Well I could picture her walking down the dark alley to her car, and perhaps saying to herself,  “Free at last. Free at last! Thank God Almighty, I’m free at last.”

Thanks for being here this evening. I have subtitled this performance, “Thirteen Things I’ve Never Told Anyone Before.” And you might ask, “Why hasn’t he told them?” Well, one reason is, in the case of this last episode it was my story to tell. But in a way I made it my own by asking my daughter to direct my telling of it at the Cornerstone Theater in Milwaukee where this first was performed. How’s that for irony. But I wanted to see what would happen. For in reality most story ideas won’t be things that we already know and have settled. Settled things make for explanations not for good stories. Instead, these are more often situations or people or memories that are troubling, things we want to work out and understand for ourselves and invite others along for the ride. It’s kind of a game we play with ourselves.
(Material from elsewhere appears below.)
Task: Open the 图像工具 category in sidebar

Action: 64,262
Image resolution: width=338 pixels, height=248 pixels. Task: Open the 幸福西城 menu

4 thoughts on “A BRIEF HISTORY OF MY TATTOO – Part 1

  1. Why you thought you are not an actor is bewildering to me. Your entire workshop was such great theater. You are just one rascal of a person and I am glad you have a daughter just like you! Oh the great universe.
    I gave up waiting for that handout and just started writing… good,bad,who cares. I learned from one teacher to just get the damn story down. I learned from you to take that hunk of nice clay and shape it…..into theater

  2. I like this new posting. I like what you said about most stories not being settled things….but troubling things we want to work out and understand for ourselves. Now the task is to make it a ride others want to go on with you. I like that way of thinking about writing. The entire story can be made up but the underlying power is real.